[Records drawn from a dataset]
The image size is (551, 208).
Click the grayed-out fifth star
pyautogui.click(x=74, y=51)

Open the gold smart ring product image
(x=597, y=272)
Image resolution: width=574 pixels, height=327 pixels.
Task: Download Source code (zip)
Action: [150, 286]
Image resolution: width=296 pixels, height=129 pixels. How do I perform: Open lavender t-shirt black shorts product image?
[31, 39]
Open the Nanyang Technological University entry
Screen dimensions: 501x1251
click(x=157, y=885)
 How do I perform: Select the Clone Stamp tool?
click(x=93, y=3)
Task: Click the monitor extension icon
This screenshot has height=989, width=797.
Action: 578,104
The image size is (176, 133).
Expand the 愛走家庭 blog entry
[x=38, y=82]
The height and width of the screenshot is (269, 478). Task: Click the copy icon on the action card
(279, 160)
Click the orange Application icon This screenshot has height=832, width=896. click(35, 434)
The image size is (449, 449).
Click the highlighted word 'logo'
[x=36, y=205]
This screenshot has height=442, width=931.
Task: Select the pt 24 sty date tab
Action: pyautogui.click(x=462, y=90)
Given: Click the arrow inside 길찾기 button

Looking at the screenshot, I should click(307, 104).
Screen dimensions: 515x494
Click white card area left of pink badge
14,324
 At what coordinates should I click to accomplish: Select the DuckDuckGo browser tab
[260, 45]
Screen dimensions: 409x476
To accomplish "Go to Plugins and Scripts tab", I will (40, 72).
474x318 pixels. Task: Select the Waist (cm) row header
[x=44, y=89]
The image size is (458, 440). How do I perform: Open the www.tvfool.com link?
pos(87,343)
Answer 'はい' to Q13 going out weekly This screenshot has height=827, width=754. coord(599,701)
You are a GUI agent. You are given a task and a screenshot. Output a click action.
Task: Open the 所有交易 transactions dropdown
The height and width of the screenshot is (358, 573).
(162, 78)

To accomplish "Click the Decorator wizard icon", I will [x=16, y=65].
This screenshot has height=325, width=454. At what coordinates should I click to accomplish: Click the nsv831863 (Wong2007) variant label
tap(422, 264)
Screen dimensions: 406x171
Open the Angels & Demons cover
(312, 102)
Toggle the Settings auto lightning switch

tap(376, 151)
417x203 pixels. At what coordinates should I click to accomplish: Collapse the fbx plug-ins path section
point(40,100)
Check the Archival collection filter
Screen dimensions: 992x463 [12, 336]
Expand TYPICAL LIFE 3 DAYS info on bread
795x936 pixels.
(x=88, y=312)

[TASK DETAILS] Each record above needs to be written out exactly, with nothing left out.

[RESULT FOR THIS TASK]
The image size is (551, 208).
Click the grayed-out fifth star
pyautogui.click(x=74, y=51)

Open the gold smart ring product image
(x=597, y=272)
Image resolution: width=574 pixels, height=327 pixels.
Task: Download Source code (zip)
Action: [150, 286]
Image resolution: width=296 pixels, height=129 pixels. How do I perform: Open lavender t-shirt black shorts product image?
[31, 39]
Open the Nanyang Technological University entry
Screen dimensions: 501x1251
click(x=157, y=885)
 How do I perform: Select the Clone Stamp tool?
click(x=93, y=3)
Task: Click the monitor extension icon
This screenshot has height=989, width=797.
Action: 578,104
The image size is (176, 133).
Expand the 愛走家庭 blog entry
[x=38, y=82]
The height and width of the screenshot is (269, 478). Task: Click the copy icon on the action card
(279, 160)
Click the orange Application icon This screenshot has height=832, width=896. click(35, 434)
The image size is (449, 449).
Click the highlighted word 'logo'
[x=36, y=205]
This screenshot has height=442, width=931.
Task: Select the pt 24 sty date tab
Action: pyautogui.click(x=462, y=90)
Given: Click the arrow inside 길찾기 button

Looking at the screenshot, I should click(307, 104).
Screen dimensions: 515x494
Click white card area left of pink badge
14,324
 At what coordinates should I click to accomplish: Select the DuckDuckGo browser tab
[260, 45]
Screen dimensions: 409x476
To accomplish "Go to Plugins and Scripts tab", I will (40, 72).
474x318 pixels. Task: Select the Waist (cm) row header
[x=44, y=89]
The image size is (458, 440). How do I perform: Open the www.tvfool.com link?
pos(87,343)
Answer 'はい' to Q13 going out weekly This screenshot has height=827, width=754. coord(599,701)
You are a GUI agent. You are given a task and a screenshot. Output a click action.
Task: Open the 所有交易 transactions dropdown
The height and width of the screenshot is (358, 573).
(162, 78)

To accomplish "Click the Decorator wizard icon", I will [x=16, y=65].
This screenshot has height=325, width=454. At what coordinates should I click to accomplish: Click the nsv831863 (Wong2007) variant label
tap(422, 264)
Screen dimensions: 406x171
Open the Angels & Demons cover
(312, 102)
Toggle the Settings auto lightning switch

tap(376, 151)
417x203 pixels. At what coordinates should I click to accomplish: Collapse the fbx plug-ins path section
point(40,100)
Check the Archival collection filter
Screen dimensions: 992x463 [12, 336]
Expand TYPICAL LIFE 3 DAYS info on bread
795x936 pixels.
(x=88, y=312)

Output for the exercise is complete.